* **Your assignment**
Look below for the line containing "This screenshot has", then write out that line and every line after it to the end, exactly, minus the pictures.

* **Data excerpts**
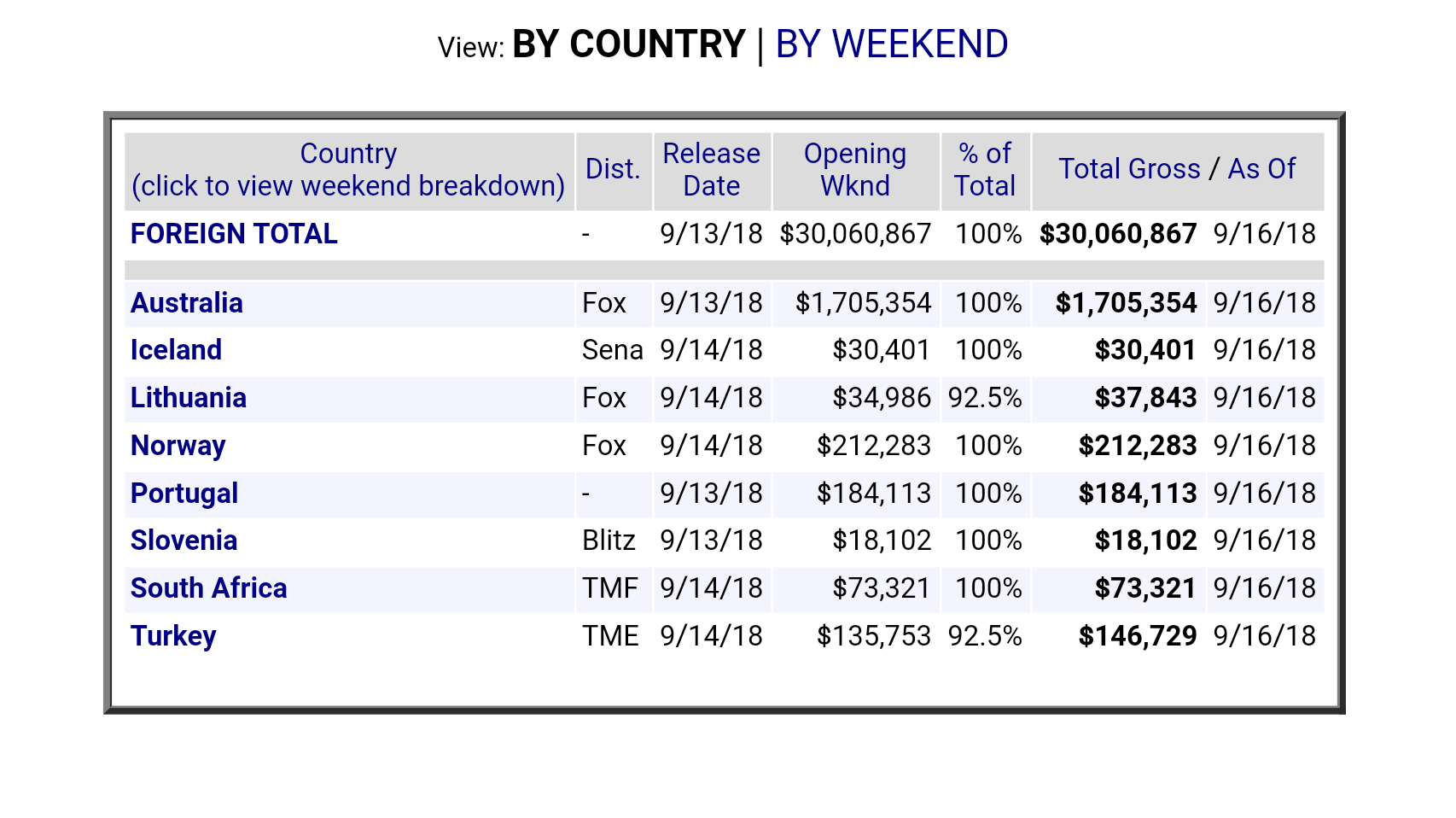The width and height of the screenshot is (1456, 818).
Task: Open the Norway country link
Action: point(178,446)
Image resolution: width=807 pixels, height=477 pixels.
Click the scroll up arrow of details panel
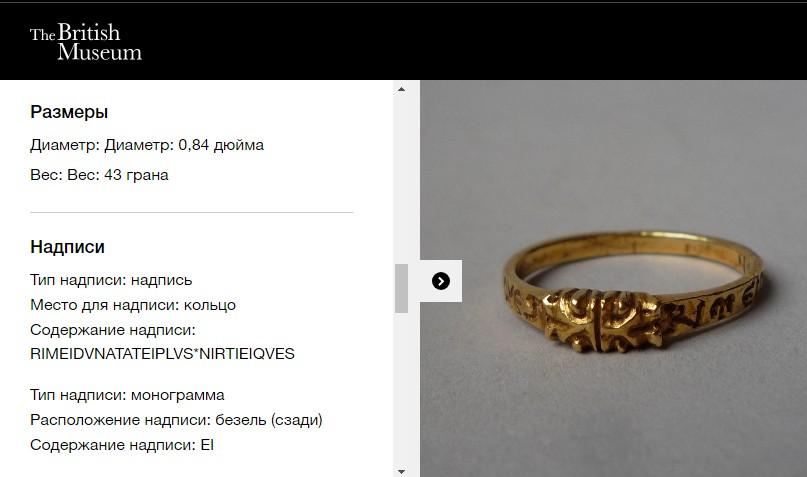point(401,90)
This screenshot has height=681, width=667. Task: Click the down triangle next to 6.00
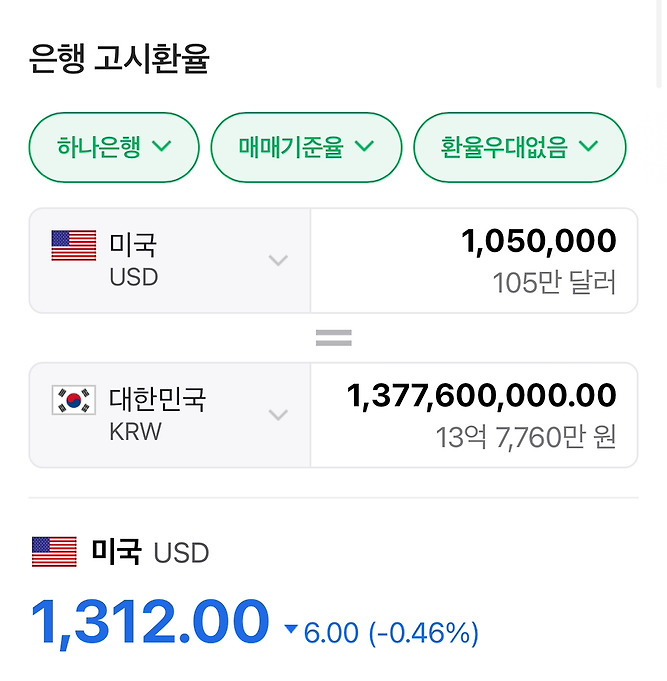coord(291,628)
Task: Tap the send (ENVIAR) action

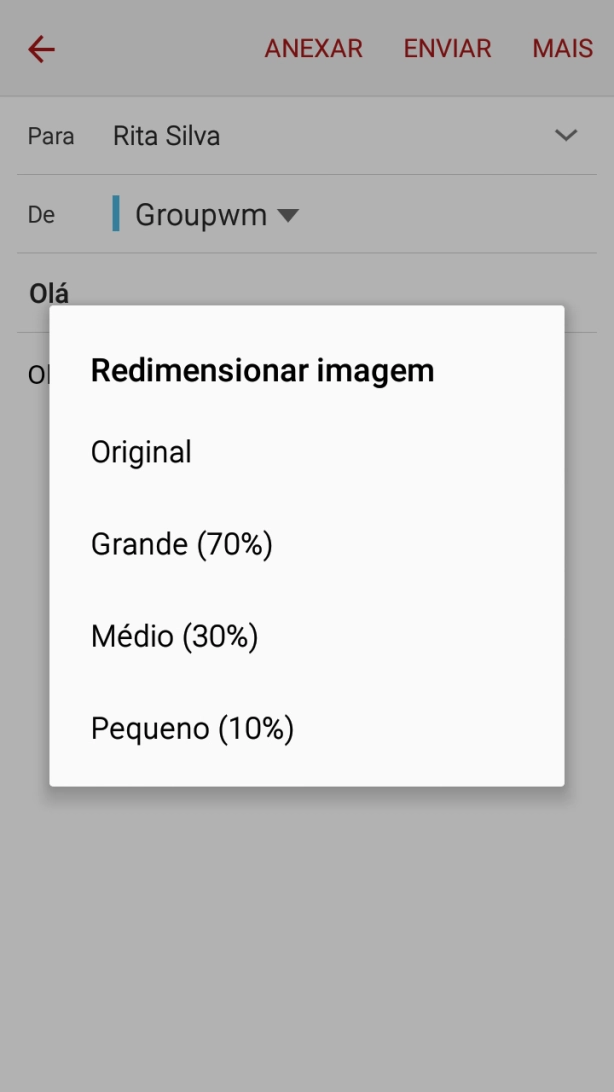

* **Solution to this task**
This screenshot has height=681, width=667. Task: Click the down triangle next to 6.00
coord(291,628)
Task: Tap the send (ENVIAR) action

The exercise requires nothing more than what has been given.